■ **REQUIRED ACTIONS**:
**A)** Return the forum post about the GEMS tabulator hack word for word, in full.
**B)** Identify every line in the entries that contains the string "coordinates", and copy each of those lines.

■ **DOCUMENT PASSAGE**:
────────────────
Votes: 3 (A keeper?)

Posted on Saturday, February 11, 2006 - 5:37 pm:   Edit Post Delete Post View Post/Check IP    Move Post (Moderator/Admin Only)

The true scariness of the GEMS hack performed by Dr. Herbert Thompson

CLARIFICATION: This is written by Bev, regarding the type of hack done by Dr. Thompson. Original title "hack by Dr. Thompson" was unclear, someone might have thought he wrote this. Also, the complex examples of a formula were not used in Leon County. He did two different configurations, one of which had the script do intelligent guessing, as described below; there are an unlimited number of ways to configure the math formulas the script can do)

Of compelling interest, when asking why examiners repeatedly recommended GEMS for certification, is what Dr. Herbert Thompson did when he hacked the GEMS tabulator in the Black Box Voting project with Leon County on Feb. 14 and May 2 last year. Now that was scary, for these reasons:

1) It took less than 60 seconds

2) You don't need a GEMS password. You never need to even open GEMS! You just slip a small script onto the hard drive, where it sits quietly waiting for the trigger to do its hidden work.

3) It could be set up by anyone with 60-second access to the tabulator IN ADVANCE. In fact, you could rig the 2008 election right now, and even if they upgraded the software in the mean time, as long as your trojan horse is still buried in the hard drive and as long as they didn't fundamentally rewrite the architecture of the tables themselves, you're in.

4) With Dr. Thompson's trojan horse, he created a program that makes intelligent guesses at the ballot choices. In his May 2, 2005 hack of the Leon County tabulator, his trojan horse program guessed at a "similar to" for a candidate name. Dr. Thompson said he can equally easily create a program that searches for a race -- for example, sounds like "pres", and/or a choice within the race that sounds like like "rep", and/or look for the these totals in the vote category that sounds like "abs" [absentee]"
────────────────
■ **DATA SHOWN**:
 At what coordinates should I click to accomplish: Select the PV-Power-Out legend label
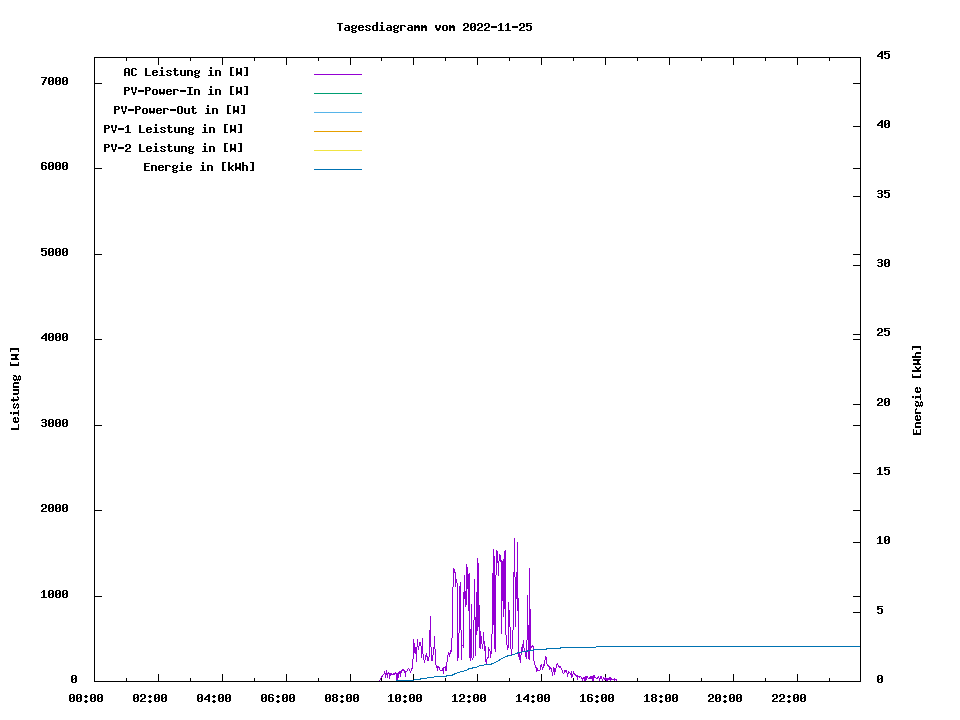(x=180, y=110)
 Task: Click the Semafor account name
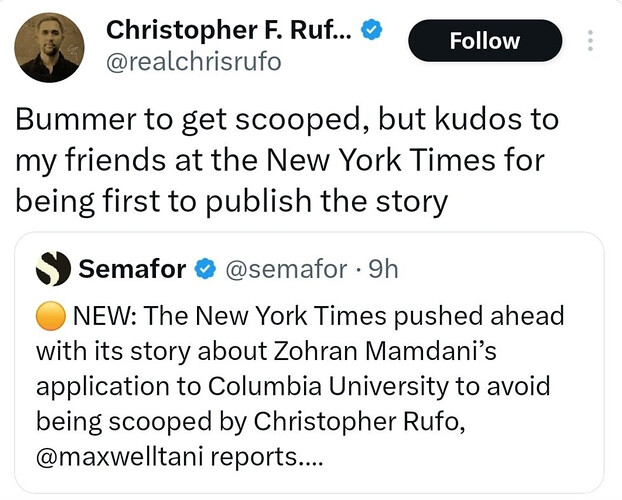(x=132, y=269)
────────────────
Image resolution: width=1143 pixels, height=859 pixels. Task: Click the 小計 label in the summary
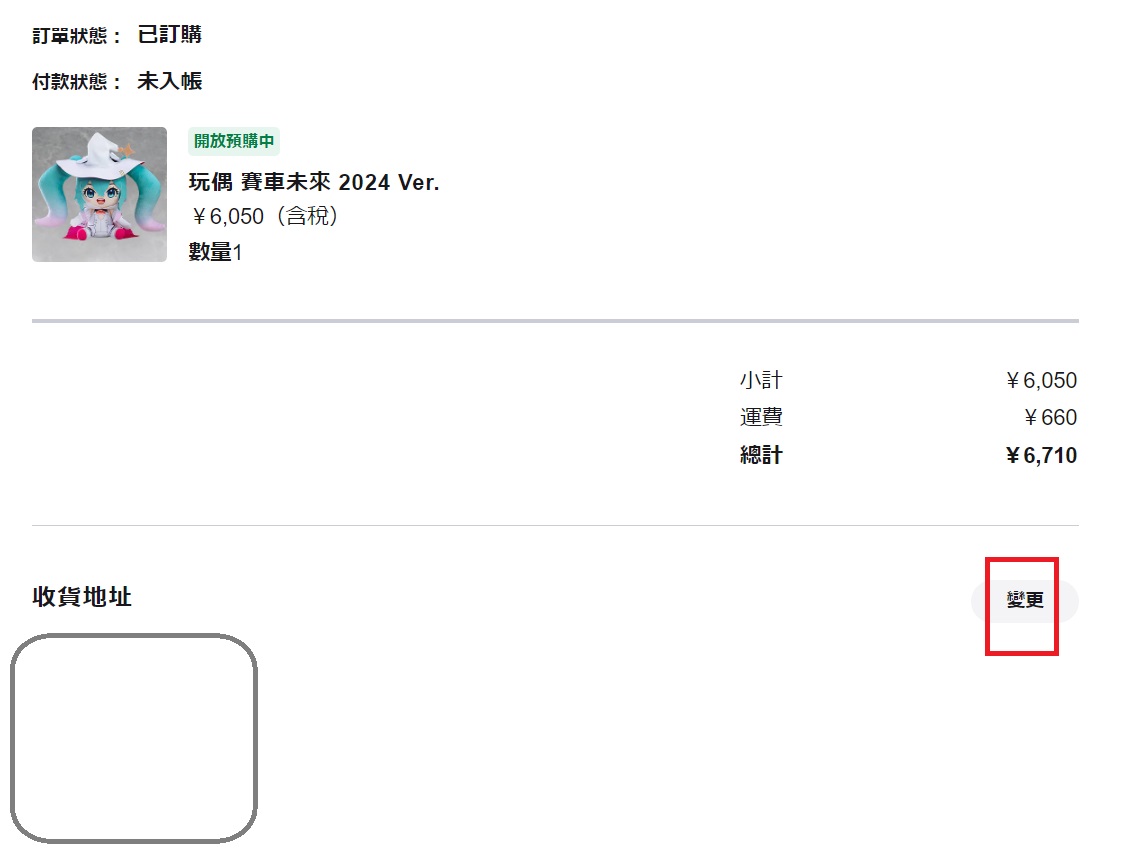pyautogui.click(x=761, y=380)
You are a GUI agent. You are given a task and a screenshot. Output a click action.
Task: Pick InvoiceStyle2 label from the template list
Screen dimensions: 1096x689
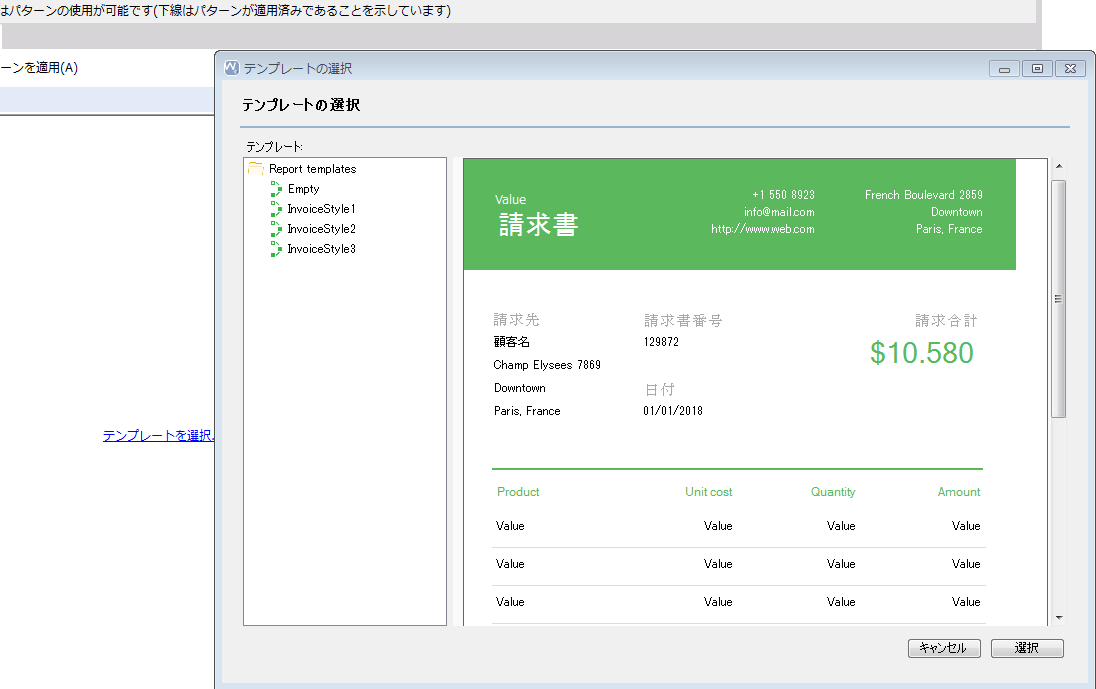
────────────────
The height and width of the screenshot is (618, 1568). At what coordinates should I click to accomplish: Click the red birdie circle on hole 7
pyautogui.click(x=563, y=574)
────────────────
■ **ANSWER LIST**:
**A)**
Votes: 3 (A keeper?)

Posted on Saturday, February 11, 2006 - 5:37 pm:   Edit Post Delete Post View Post/Check IP    Move Post (Moderator/Admin Only)

The true scariness of the GEMS hack performed by Dr. Herbert Thompson

CLARIFICATION: This is written by Bev, regarding the type of hack done by Dr. Thompson. Original title "hack by Dr. Thompson" was unclear, someone might have thought he wrote this. Also, the complex examples of a formula were not used in Leon County. He did two different configurations, one of which had the script do intelligent guessing, as described below; there are an unlimited number of ways to configure the math formulas the script can do)

Of compelling interest, when asking why examiners repeatedly recommended GEMS for certification, is what Dr. Herbert Thompson did when he hacked the GEMS tabulator in the Black Box Voting project with Leon County on Feb. 14 and May 2 last year. Now that was scary, for these reasons:

1) It took less than 60 seconds

2) You don't need a GEMS password. You never need to even open GEMS! You just slip a small script onto the hard drive, where it sits quietly waiting for the trigger to do its hidden work.

3) It could be set up by anyone with 60-second access to the tabulator IN ADVANCE. In fact, you could rig the 2008 election right now, and even if they upgraded the software in the mean time, as long as your trojan horse is still buried in the hard drive and as long as they didn't fundamentally rewrite the architecture of the tables themselves, you're in.

4) With Dr. Thompson's trojan horse, he created a program that makes intelligent guesses at the ballot choices. In his May 2, 2005 hack of the Leon County tabulator, his trojan horse program guessed at a "similar to" for a candidate name. Dr. Thompson said he can equally easily create a program that searches for a race -- for example, sounds like "pres", and/or a choice within the race that sounds like like "rep", and/or look for the these totals in the vote category that sounds like "abs" [absentee]"

**B)**
 At what coordinates should I click to accomplish: Select the PV-Power-Out legend label
The height and width of the screenshot is (618, 1568). At what coordinates should I click to accomplish: Click the red birdie circle on hole 7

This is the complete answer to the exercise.